The Voluntary Guidelines represent the first attempt by governments to interpret an economic, social and cultural right and to recommend actions to be undertaken for its realization. The objective of the Voluntary Guidelines is to provide practical guidance to States in their implementation of the progressive realization of the right to adequate food in the context of national food security, in order to achieve the goals of the World Food Summit Plan of Action. Relevant stakeholders could also benefit from such guidance. The Voluntary Guidelines cover the full range of actions to be considered by governments at the national level in order to build an enabling environment for people to feed themselves in dignity and to establish appropriate safety nets for those who are unable to do so. They can be used to strengthen and improve current development frameworks, particularly with regard to social and human dimensions, putting the entitlements of people more firmly at the centre of development.

The Voluntary Guidelines represent a step towards integrating human rights into the work of agencies dealing with food and agriculture, such as FAO, as called for by the United Nations Secretary-General within his UN reforms. They provide an additional instrument to combat hunger and poverty and to accelerate attainment of the Millennium Development Goals.

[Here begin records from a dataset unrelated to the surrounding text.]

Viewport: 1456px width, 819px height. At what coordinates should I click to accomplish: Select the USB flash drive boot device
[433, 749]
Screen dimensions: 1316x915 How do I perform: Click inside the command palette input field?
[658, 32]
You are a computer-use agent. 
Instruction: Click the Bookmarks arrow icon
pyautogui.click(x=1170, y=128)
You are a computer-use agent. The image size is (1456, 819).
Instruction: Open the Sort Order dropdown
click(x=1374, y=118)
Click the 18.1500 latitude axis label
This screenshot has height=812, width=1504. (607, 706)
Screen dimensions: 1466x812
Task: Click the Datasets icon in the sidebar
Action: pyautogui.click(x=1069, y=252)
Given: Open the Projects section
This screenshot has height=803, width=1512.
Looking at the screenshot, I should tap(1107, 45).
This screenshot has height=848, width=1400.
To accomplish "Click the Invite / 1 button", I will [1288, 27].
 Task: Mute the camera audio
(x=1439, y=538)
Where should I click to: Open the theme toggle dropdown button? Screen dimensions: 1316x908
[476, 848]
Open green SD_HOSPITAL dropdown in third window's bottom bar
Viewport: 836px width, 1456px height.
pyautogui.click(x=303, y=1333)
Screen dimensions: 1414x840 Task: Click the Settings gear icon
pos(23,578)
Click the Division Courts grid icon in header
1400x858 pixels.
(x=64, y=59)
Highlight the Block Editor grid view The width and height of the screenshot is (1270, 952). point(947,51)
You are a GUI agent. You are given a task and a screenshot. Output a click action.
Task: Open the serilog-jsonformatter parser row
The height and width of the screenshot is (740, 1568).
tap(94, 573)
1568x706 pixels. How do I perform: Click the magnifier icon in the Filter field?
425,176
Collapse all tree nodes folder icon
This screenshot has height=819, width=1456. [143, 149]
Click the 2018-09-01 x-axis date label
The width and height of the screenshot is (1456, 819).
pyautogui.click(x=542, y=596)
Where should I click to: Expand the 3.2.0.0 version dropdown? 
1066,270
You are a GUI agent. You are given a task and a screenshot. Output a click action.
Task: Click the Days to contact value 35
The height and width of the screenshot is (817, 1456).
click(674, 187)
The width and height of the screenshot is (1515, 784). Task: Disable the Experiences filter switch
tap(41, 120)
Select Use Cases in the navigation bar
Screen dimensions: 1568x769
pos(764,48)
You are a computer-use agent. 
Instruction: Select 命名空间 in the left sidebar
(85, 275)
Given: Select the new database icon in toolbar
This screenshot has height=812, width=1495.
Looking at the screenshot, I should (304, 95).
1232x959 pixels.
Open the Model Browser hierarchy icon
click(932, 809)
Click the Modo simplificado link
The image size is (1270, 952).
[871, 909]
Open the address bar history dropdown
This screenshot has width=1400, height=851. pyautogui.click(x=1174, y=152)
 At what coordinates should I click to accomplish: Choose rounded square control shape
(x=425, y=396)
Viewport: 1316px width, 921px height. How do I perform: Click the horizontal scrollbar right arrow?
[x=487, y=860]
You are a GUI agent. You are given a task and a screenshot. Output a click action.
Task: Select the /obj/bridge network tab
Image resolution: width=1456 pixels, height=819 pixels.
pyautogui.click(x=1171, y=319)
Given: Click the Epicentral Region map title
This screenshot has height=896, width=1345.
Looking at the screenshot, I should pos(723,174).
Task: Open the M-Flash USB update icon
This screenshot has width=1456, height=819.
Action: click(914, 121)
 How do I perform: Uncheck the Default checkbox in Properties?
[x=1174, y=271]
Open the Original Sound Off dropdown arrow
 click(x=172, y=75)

FAO is committed to strengthening its capacity, with the help of Member States, to assist willing governments to implement the Voluntary Guidelines. The Organization looks forward to cooperating with governments and other key actors that wish to pursue rights-based approaches to poverty reduction and are interested in realizing the right to adequate food in the context of national food security by implementing the Voluntary Guidelines. Striving to ensure that every child, woman and man enjoy adequate food on a regular basis is not only a moral imperative and an investment with enormous economic returns; it also signifies the realization of a basic human right.